What you need to do
Recast the material below as a numbered list with one entry per line, and leave out the blank lines.

Stored items:

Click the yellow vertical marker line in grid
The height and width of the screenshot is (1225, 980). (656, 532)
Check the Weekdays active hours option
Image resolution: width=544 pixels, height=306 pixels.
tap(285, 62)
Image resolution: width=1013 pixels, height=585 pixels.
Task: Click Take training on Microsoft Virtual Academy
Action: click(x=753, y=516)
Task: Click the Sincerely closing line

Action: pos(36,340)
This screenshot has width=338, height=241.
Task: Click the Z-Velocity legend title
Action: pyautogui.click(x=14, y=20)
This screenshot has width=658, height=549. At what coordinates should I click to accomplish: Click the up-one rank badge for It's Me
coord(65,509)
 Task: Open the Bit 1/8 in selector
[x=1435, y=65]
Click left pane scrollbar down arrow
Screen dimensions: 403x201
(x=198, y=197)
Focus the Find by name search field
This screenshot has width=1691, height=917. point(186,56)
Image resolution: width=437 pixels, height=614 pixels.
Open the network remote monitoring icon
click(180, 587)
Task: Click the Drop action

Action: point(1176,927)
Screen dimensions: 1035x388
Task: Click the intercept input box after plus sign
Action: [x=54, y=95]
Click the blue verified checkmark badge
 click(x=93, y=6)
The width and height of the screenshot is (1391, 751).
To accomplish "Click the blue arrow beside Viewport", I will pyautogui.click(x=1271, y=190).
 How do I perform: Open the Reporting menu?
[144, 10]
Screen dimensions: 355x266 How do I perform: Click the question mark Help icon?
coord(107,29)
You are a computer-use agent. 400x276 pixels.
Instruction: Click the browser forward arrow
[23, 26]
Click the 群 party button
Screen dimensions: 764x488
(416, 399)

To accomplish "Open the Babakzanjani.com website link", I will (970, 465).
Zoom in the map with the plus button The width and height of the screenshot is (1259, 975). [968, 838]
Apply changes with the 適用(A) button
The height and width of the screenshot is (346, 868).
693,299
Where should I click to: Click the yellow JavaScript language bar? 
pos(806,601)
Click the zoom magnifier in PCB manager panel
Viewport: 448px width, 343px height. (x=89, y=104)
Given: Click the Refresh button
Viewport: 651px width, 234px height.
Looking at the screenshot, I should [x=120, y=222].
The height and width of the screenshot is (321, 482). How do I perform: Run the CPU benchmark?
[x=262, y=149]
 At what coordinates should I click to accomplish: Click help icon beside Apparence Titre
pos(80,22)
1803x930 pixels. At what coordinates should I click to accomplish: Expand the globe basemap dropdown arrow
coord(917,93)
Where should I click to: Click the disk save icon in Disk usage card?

Expected output
1. Click the yellow vertical marker line in grid
2. The height and width of the screenshot is (1225, 980). (656, 532)
3. Check the Weekdays active hours option
4. Image resolution: width=544 pixels, height=306 pixels.
5. tap(285, 62)
6. Image resolution: width=1013 pixels, height=585 pixels.
7. Task: Click Take training on Microsoft Virtual Academy
8. Action: click(x=753, y=516)
9. Task: Click the Sincerely closing line
10. Action: pos(36,340)
11. This screenshot has width=338, height=241.
12. Task: Click the Z-Velocity legend title
13. Action: pyautogui.click(x=14, y=20)
14. This screenshot has width=658, height=549. At what coordinates should I click to accomplish: Click the up-one rank badge for It's Me
15. coord(65,509)
16.  Task: Open the Bit 1/8 in selector
17. [x=1435, y=65]
18. Click left pane scrollbar down arrow
19. Screen dimensions: 403x201
20. (x=198, y=197)
21. Focus the Find by name search field
22. This screenshot has width=1691, height=917. point(186,56)
23. Image resolution: width=437 pixels, height=614 pixels.
24. Open the network remote monitoring icon
25. click(180, 587)
26. Task: Click the Drop action
27. Action: point(1176,927)
28. Screen dimensions: 1035x388
29. Task: Click the intercept input box after plus sign
30. Action: [x=54, y=95]
31. Click the blue verified checkmark badge
32.  click(x=93, y=6)
33. The width and height of the screenshot is (1391, 751).
34. To accomplish "Click the blue arrow beside Viewport", I will pyautogui.click(x=1271, y=190).
35.  How do I perform: Open the Reporting menu?
36. [144, 10]
37. Screen dimensions: 355x266 How do I perform: Click the question mark Help icon?
38. coord(107,29)
39. You are a computer-use agent. 400x276 pixels.
40. Instruction: Click the browser forward arrow
41. [23, 26]
42. Click the 群 party button
43. Screen dimensions: 764x488
44. (416, 399)
45. To accomplish "Open the Babakzanjani.com website link", I will (970, 465).
46. Zoom in the map with the plus button The width and height of the screenshot is (1259, 975). [968, 838]
47. Apply changes with the 適用(A) button
48. The height and width of the screenshot is (346, 868).
49. 693,299
50. Where should I click to: Click the yellow JavaScript language bar? 
51. pos(806,601)
52. Click the zoom magnifier in PCB manager panel
53. Viewport: 448px width, 343px height. (x=89, y=104)
54. Given: Click the Refresh button
55. Viewport: 651px width, 234px height.
56. Looking at the screenshot, I should [x=120, y=222].
57. The height and width of the screenshot is (321, 482). How do I perform: Run the CPU benchmark?
58. [x=262, y=149]
59.  At what coordinates should I click to accomplish: Click help icon beside Apparence Titre
60. pos(80,22)
61. 1803x930 pixels. At what coordinates should I click to accomplish: Expand the globe basemap dropdown arrow
62. coord(917,93)
63. Where should I click to: Click the disk save icon in Disk usage card?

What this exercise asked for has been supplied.